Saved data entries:
━━━━━━━━━━━━━━━━━━━━

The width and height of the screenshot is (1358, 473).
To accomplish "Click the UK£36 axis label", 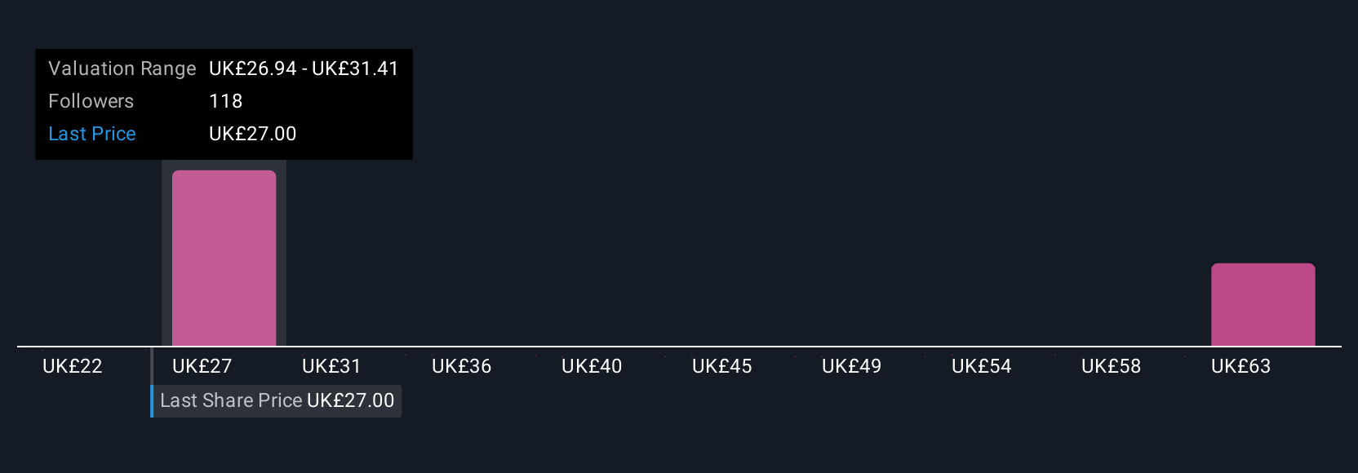I will [462, 366].
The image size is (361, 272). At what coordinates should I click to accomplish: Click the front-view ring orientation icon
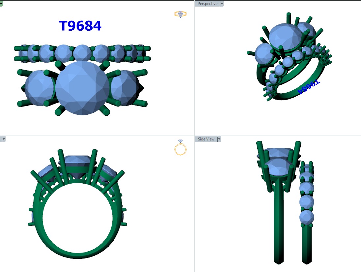pyautogui.click(x=180, y=148)
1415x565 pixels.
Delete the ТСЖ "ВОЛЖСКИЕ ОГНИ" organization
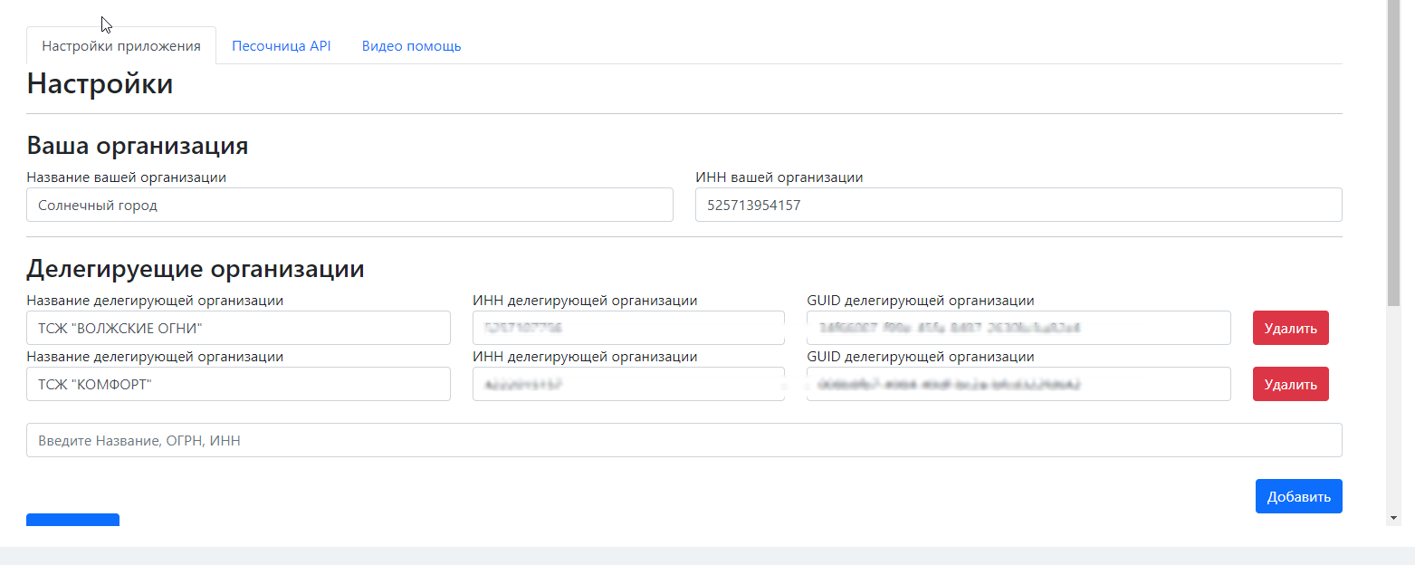[1290, 328]
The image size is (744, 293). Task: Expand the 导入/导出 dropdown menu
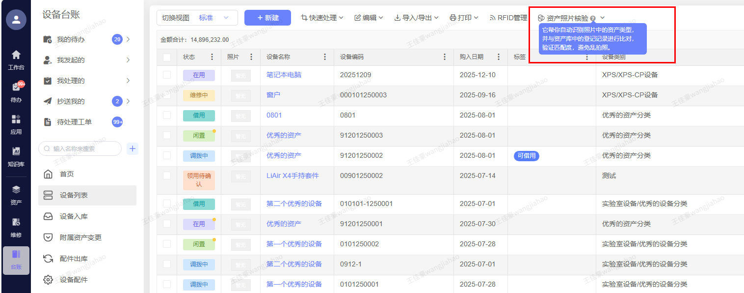point(416,18)
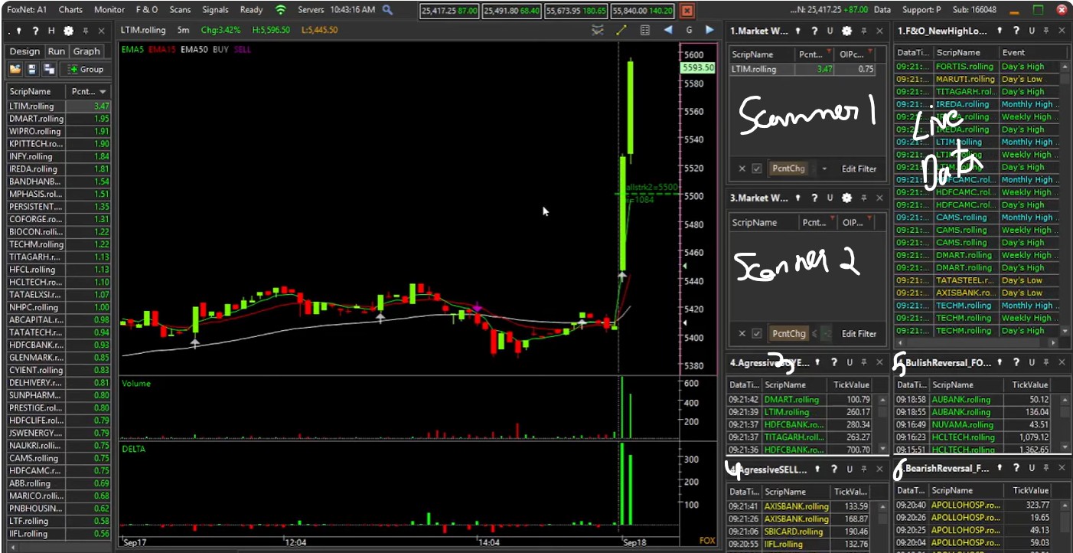Image resolution: width=1073 pixels, height=553 pixels.
Task: Click the trendline draw tool icon
Action: [x=621, y=30]
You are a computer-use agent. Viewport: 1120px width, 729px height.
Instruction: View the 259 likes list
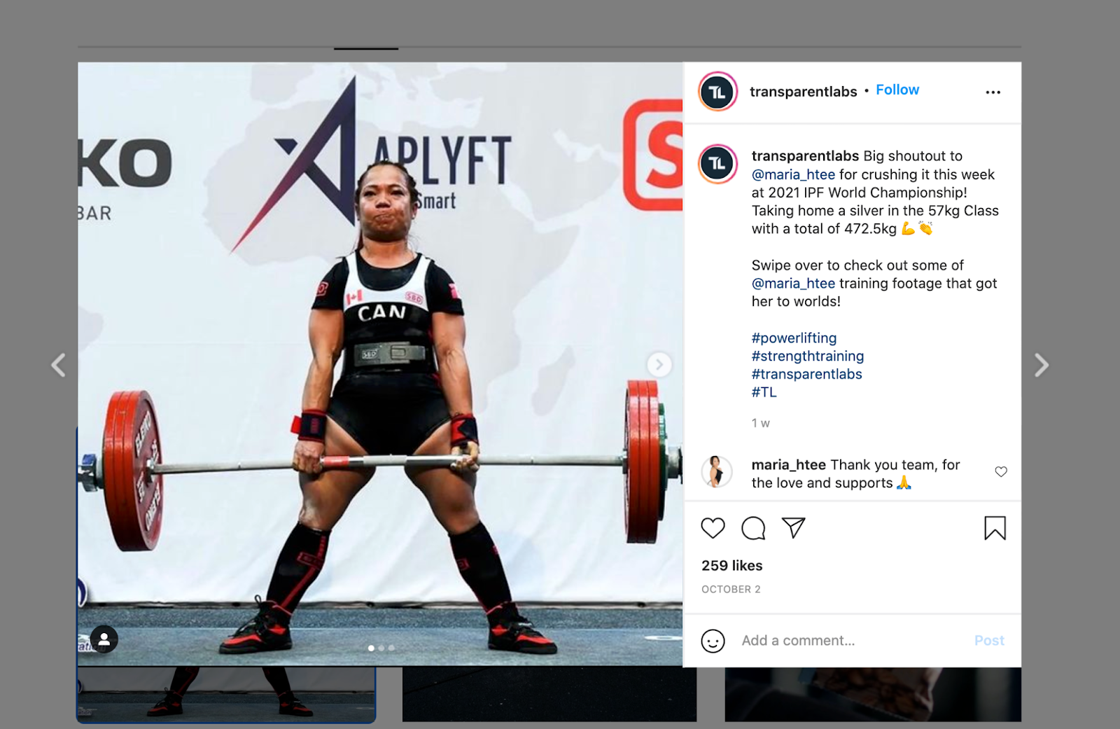[732, 566]
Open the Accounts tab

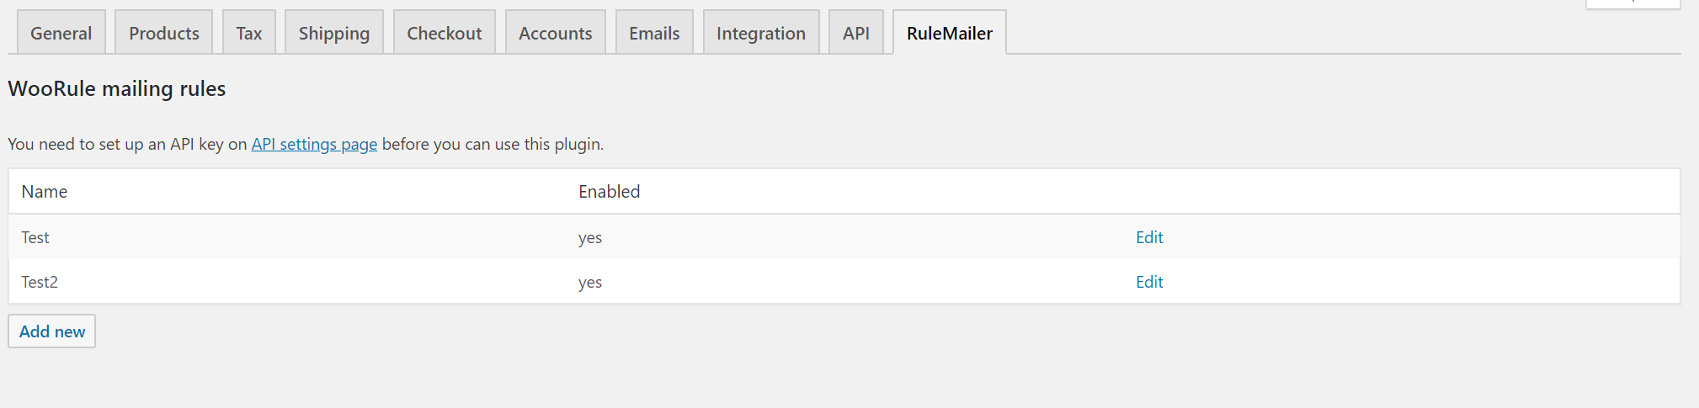click(x=556, y=33)
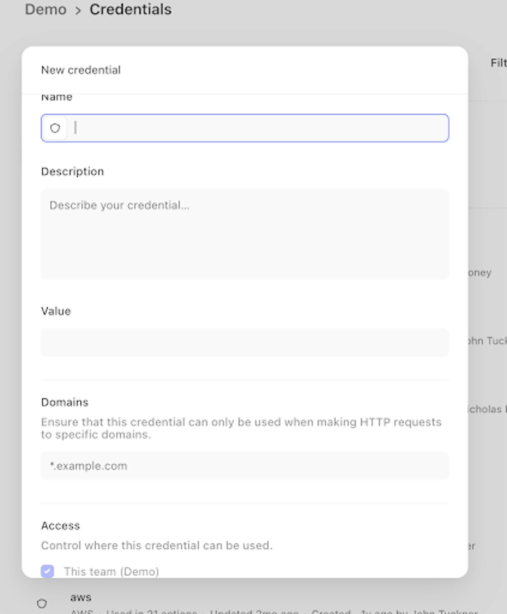The height and width of the screenshot is (614, 507).
Task: Toggle the This team (Demo) checkbox
Action: 47,571
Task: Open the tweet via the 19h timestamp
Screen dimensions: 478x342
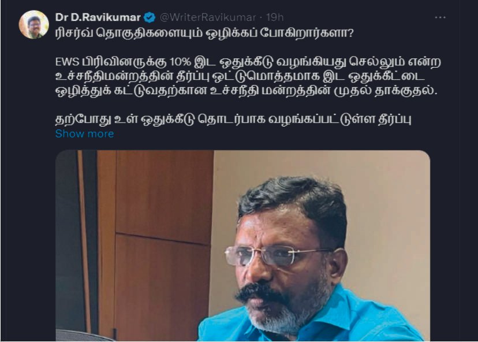Action: pyautogui.click(x=275, y=17)

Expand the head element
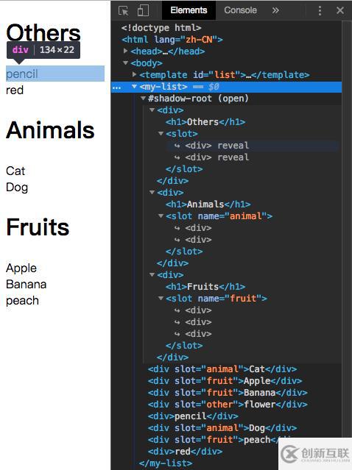126,51
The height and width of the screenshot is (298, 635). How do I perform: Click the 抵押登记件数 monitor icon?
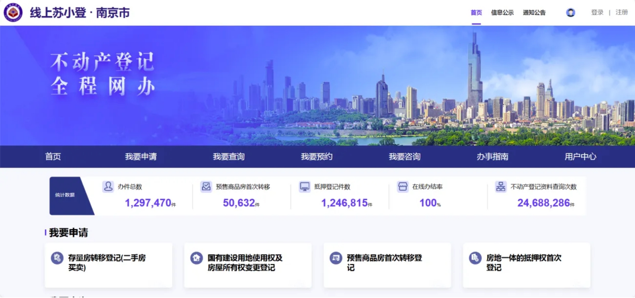coord(304,186)
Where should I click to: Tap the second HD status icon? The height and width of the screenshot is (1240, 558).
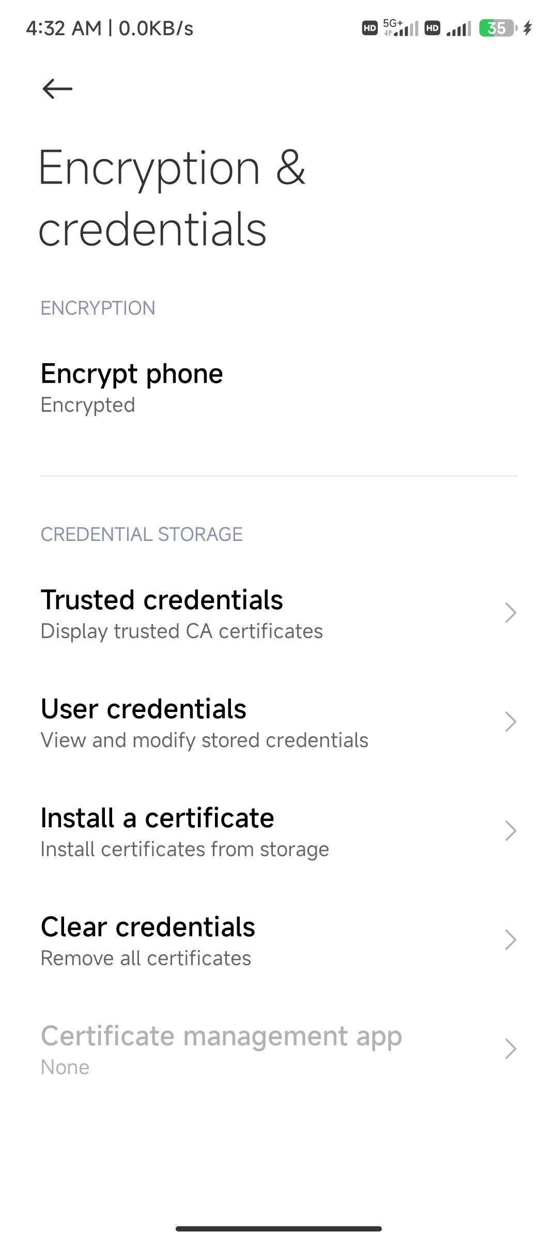432,28
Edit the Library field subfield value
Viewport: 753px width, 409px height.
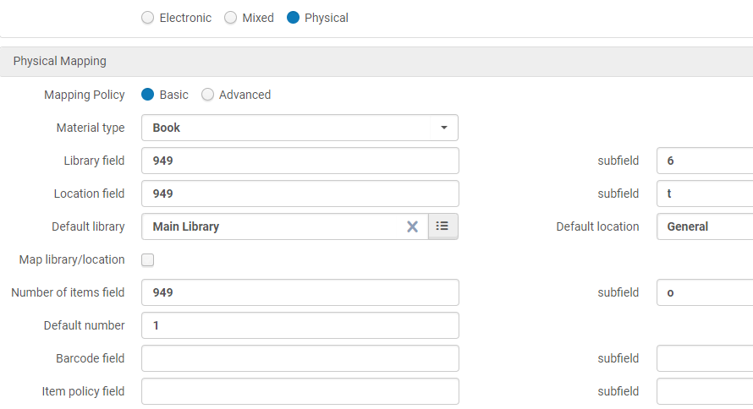[x=705, y=161]
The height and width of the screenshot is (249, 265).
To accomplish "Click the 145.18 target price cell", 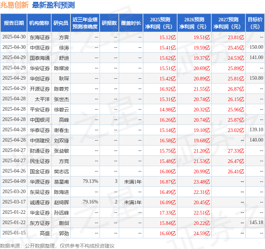I will [256, 223].
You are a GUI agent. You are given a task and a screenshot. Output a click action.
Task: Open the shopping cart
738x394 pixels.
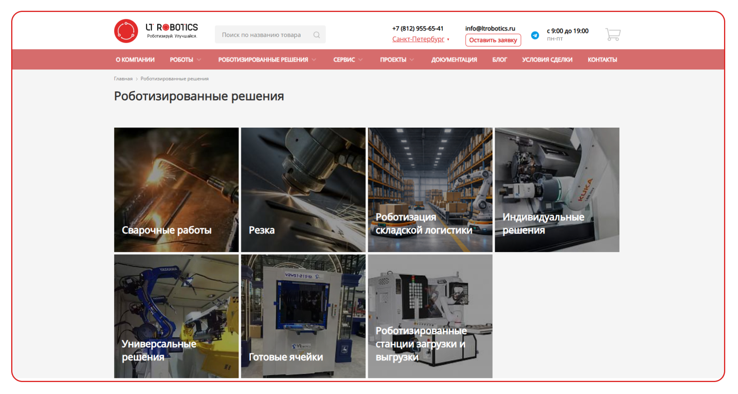click(x=613, y=35)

━━━━━━━━━━━━━━━━━━━━

### [What you will do]
Copy out all lines from the records where the word "agent" appears.

### [Reply]
You are a computer-use agent. Viewport: 1120px width, 729px height.
You are a GUI agent. You are given a task and a screenshot. Output a click action.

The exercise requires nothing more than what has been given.